Он придержал ей дверь и смотрел, как она едет по коридору.
Он бросил взгляд на книгу, оставленную ею. Она читала тонкий томик стихов O.A. Мэннинга под названием «Крылья огня».
Спустя какое-то время он прошел к себе и зажег лампу. Казалось, комната полнится призраками. Они наступали, теснили его. Начался приступ клаустрофобии; Ратлиджу захотелось снова открыть дверь и выйти в коридор, где гуляют сквозняки. Огонек лампы замерцал на ветру; он почувствовал, как гулко бьется сердце – словно барабан. Удары отдавались во всем теле.
Хэмиш сказал: «Нельзя убежать от того, кто ты есть и кем ты был…»
В тишине коридора Ратлидж ответил:
– Но и жить с этим я тоже не могу.
Глава 18
На следующее утро Ратлидж, положив на сиденье рядом с собой карту, выехал со двора и направился на окраину Эрскдейла.
Ухабистая тропка привела его на ферму «Яблоня». Его встретил пес, он глухо рычал, угрожающе опустив голову. Из кухонной двери высунулась женщина – посмотреть, кто приехал.
– Инспектор Ратлидж из Лондона, – крикнул он, не выходя из автомобиля.
– Муж в хлеву…
– Миссис Халднес? Я хотел бы задать вам несколько вопросов о той ночи, когда погибла семья Элкотт.
Нерешительность сменилась настороженностью.

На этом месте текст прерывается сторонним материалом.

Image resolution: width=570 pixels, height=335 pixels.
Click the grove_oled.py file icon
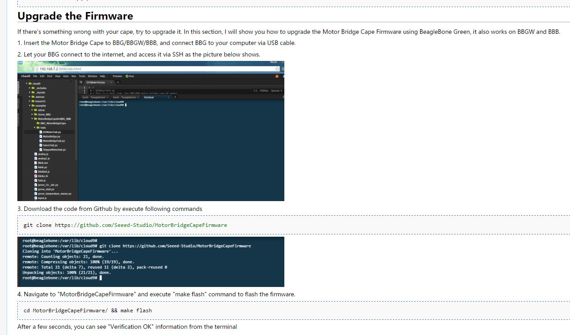coord(36,190)
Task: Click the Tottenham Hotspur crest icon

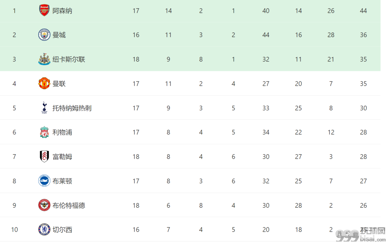Action: pyautogui.click(x=44, y=108)
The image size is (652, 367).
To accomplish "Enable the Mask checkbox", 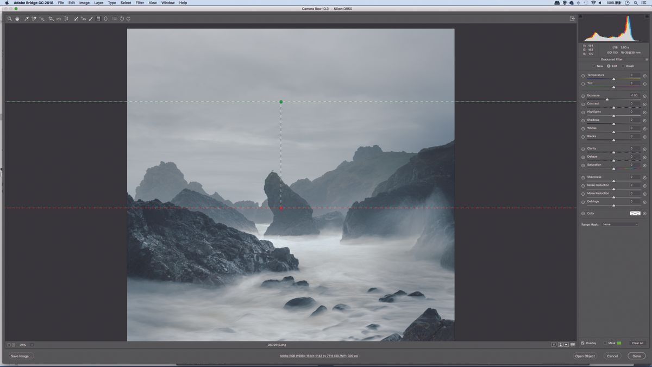I will point(604,343).
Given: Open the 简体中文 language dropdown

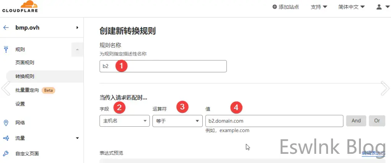Looking at the screenshot, I should [351, 7].
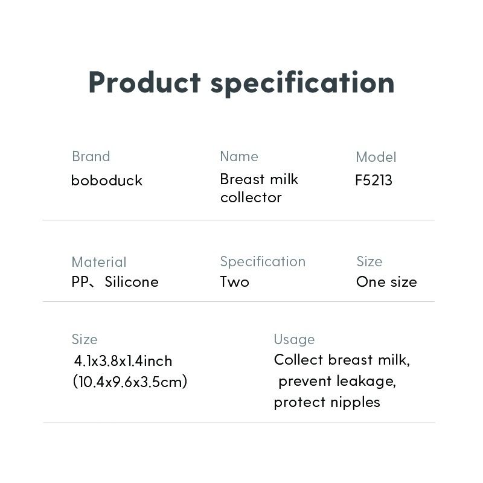Click the Collect breast milk text line

point(342,360)
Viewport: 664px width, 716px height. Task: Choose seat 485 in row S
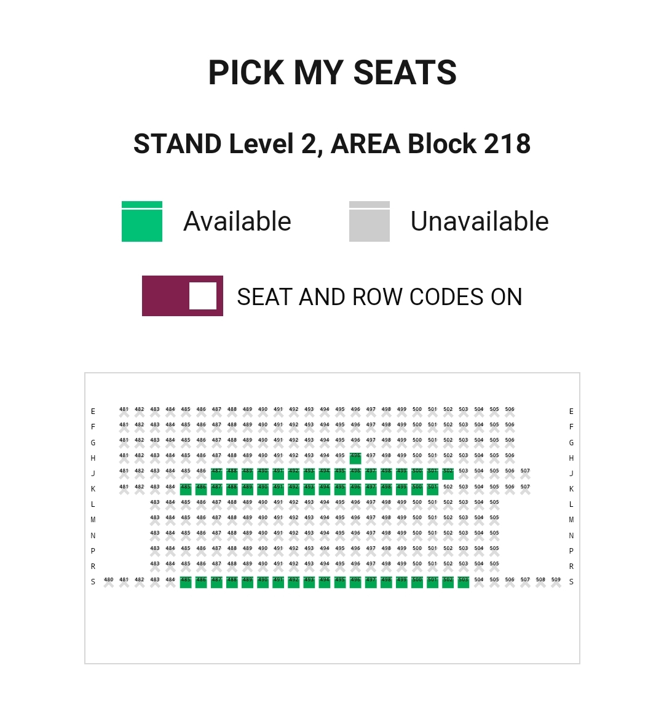pos(186,583)
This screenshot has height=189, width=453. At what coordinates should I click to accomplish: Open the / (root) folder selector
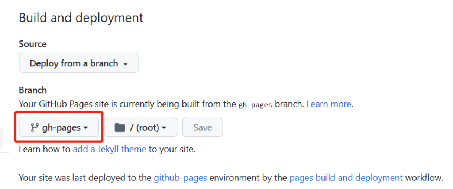click(x=140, y=127)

– Я ничего не смогу вам сказать.
– Я все понимаю. Речь пойдет не об убийстве. Но вот что пришло мне в голову… Скажите, ваши собаки лаяли в ту ночь? Не заметили ли вы следы на снегу в тех местах, где никого не могло быть? Может, вы заметили, что ваши дети ведут себя необычно?
– Надвигалась метель. У нас было много дел. Что мы могли услышать или увидеть? Да и вряд ли убийца пошел в нашу сторону!
– Я имел в виду Джоша.
– Не желаю ему ничего плохого… мой муж ходил искать его вместе с остальными. Но с моими сыновьями он не дружил. Они не очень хорошо ладили.
– Он находился в отчаянном положении и мог обратиться за помощью к любому.
– Да, и мы сделали для него что могли, верно? Нет, мы его не видели.
Хэмиш заметил: «Не такая она женщина, к какой мальчик обратится за помощью. Сухая, черствая».
Ратлидж продолжил:
– Ваша ферма ближе других к ферме Элкоттов.
– Ну и что? Дорога по склону холма не самая лучшая.
Он поблагодарил фермершу и, когда та отозвала собак, зашагал в сторону холодного, пахнущего плесенью хлева, где встретился с ее таким же немногословным мужем. Халднес повторил слова жены – они словно сговорились.
В их настороженности Ратлидж угадывал и скрытый мотив – суеверие. Халднесы боялись лишний раз говорить об Элкоттах и постигшей их участи, чтобы не накликать беду и на свою семью. Видимо, они придерживались принципа «меньше знаешь – крепче спишь».